Roger Federer ist nun das perfekte Beispiel für alle Sportler, die mit einer Verletzung zu kämpfen haben. «Ich werde stärker zurückkommen», heisst es immer. Gelingen tut das oft nicht. Klar ist es schwierig zu bewerkstelligen, doch der Schweizer hat gezeigt, dass es mit ausreichender Planung machbar ist und es das auch wert ist.

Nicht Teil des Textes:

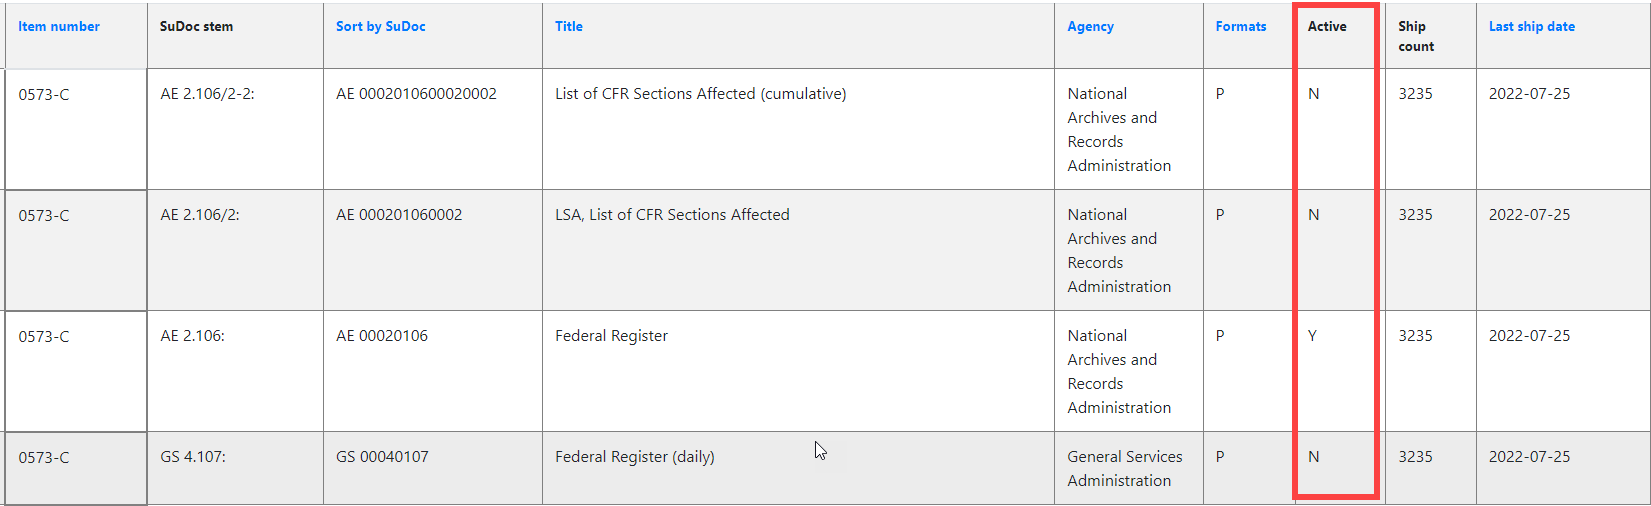The width and height of the screenshot is (1651, 506).
Task: Click the "LSA, List of CFR Sections Affected" title
Action: pos(672,215)
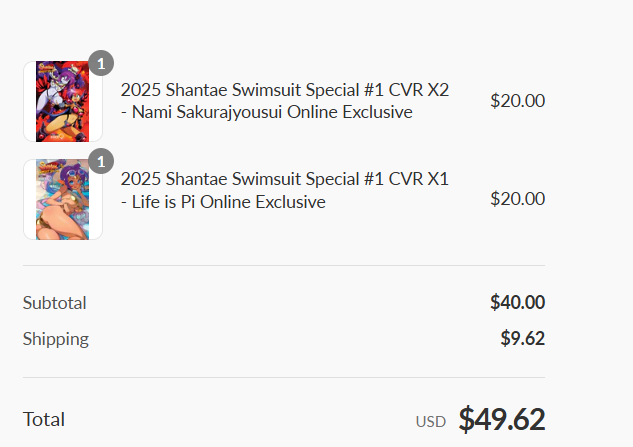633x447 pixels.
Task: Click the $49.62 total amount
Action: tap(502, 419)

#SwissTennis junior players and coaches wish @rogerfederer good luck for Sunday's @AustralianOpen final! #letsgofor #18 #SupportTheSwiss🎾🇨🇭🎾 pic.twitter.com/W3KYHIecvh
— Swiss Tennis (@swiss_tennis) 28. Januar 2017
Noch eindrücklicher wird das alles, wenn er gleich weiterzieht und so auch noch die Nachhaltigkeit unter Beweis stellt. Dann werden sich in Zukunft womöglich mehr Sportler nach einer Verletzung eher eine Woche zu viel als eine Woche zu wenig Pause gönnen. Wobei die Woche «zu viel» nie schadet, die Woche «zu wenig» allerdings immer.
Dass es im Final zum Duell zwischen Roger Federer und Rafael Nadal gekommen ist, zeigt eindrücklich, dass die vielbeschriebene Wachablösung im Tennis noch nicht unmittelbar bevorsteht. Die «jungen Wilden» dürfen ruhig noch ein bisschen im Schatten der bestehenden Top 4 (respektive Top 5, Wawrinka wurde ja befördert) auf ihre Chance warten.
Wobei die Aufstrebenden in Australien bewiesen haben, dass sie nahe dran sind. Kei Nishikori (Achtelfinal gegen Federer), Alexander Zverev (Sechzehntelfinal gegen Nadal) und Grigor Dimitrov (Halbfinal gegen Nadal) verloren gegen die Finalisten jeweils in fünf Sätzen.